À ce texte, voici la « glouse » qu’adjoint le Doyen du Chapitre de Rouen[2] :

« Et econverso. Et il fu dit, en le xie chapitre, que pesanteur infinie ne puet estre.

» Mes ici est à noter premièrement que l’isnelté du mouvement de la chose pesante ne croist pas tousjours en descendant, car se le moien par quoy il est fait estoit plus aspès ou plus fort à deviser en bas que en hault, ce pourrôit estre tellement que le mouvement serait plus tardif en la fin que au commencement, et tellement que l’isnelté sooit tousjours équale.

» Item. De ce qu’il dit que la pesanteur est plus grande de tant comme l’isnelté est plus grande, ce n’est pas à entendre de la pesanteur à prendre là pour qualité naturelle qui encline en bas.

» Car se une pierre d’une livre descendoit d’une lieue de hault et que le mouvement fust grandement plus isnel en la fin que au commencement, nientmoins la pierre ne auroit de pesanteur naturele plus à une fois que à autre.

» Mes l’en doit entendre par ceste pesanteur qui croist en descendant, une qualité accidentele, laquelle est causée par renforcement et l’accessement de l’isnelté, sicomme Je ay autres fois desclaré ou VIIe de Phisique, et ceste qualité peut estre appelé impétuosité.

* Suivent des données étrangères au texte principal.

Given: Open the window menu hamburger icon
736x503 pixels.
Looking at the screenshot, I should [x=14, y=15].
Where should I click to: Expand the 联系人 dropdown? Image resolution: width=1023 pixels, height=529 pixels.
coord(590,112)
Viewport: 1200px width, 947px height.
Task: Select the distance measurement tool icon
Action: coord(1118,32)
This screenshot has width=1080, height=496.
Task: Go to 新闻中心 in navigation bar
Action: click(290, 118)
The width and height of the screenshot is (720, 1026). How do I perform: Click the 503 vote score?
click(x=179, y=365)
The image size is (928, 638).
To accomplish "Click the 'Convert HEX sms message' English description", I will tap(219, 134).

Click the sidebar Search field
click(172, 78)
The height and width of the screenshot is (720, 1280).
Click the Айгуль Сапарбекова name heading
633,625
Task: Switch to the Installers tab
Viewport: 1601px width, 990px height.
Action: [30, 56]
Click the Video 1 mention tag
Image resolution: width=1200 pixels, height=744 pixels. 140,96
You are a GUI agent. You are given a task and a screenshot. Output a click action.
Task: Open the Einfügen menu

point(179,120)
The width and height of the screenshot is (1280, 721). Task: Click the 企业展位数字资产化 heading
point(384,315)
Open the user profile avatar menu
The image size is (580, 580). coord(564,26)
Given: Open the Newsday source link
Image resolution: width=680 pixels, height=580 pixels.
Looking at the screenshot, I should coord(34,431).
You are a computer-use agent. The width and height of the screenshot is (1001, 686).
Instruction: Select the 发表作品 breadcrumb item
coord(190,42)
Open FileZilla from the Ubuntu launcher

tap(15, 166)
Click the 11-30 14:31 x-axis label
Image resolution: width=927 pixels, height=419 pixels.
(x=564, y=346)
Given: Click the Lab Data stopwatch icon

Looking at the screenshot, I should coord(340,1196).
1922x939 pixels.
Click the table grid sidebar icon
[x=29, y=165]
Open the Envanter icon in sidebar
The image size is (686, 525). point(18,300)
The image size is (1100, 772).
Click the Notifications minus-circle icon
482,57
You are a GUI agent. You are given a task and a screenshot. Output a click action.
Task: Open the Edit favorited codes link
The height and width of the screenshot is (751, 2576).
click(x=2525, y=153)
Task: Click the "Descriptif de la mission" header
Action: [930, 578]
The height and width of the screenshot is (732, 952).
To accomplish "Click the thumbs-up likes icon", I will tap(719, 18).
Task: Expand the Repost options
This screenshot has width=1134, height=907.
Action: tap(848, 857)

» Et n’est pas proprement pesanteur ; car se un pertuis estoit decy iusques au centre de la terre et encor oultre, et une chose pesante descendoit par cest pertuis ou treu, quant elle vendroit au centre, elle passeroit oultre et monteroit par ceste qualité accidentele et aquise, et puis redescendroit et iroit et vendroit plusieurs fois en la manière que nous voions d’une chose pesante qui pent par une longue corde, et doncques n’est ce pas proprement pesanteur puis qu’elle fait monter en hault.

» Et telle qualité est en tout mouvement et naturel et violent toutteffois que l’isnelté va en croissant, fors ou mouvement du ciel.

  1. Isnelté = vitesse ; isnel = rapide ; isnelment = vivement.
  2. Nicole Oresme, loc. cit., fol. 17, col. a.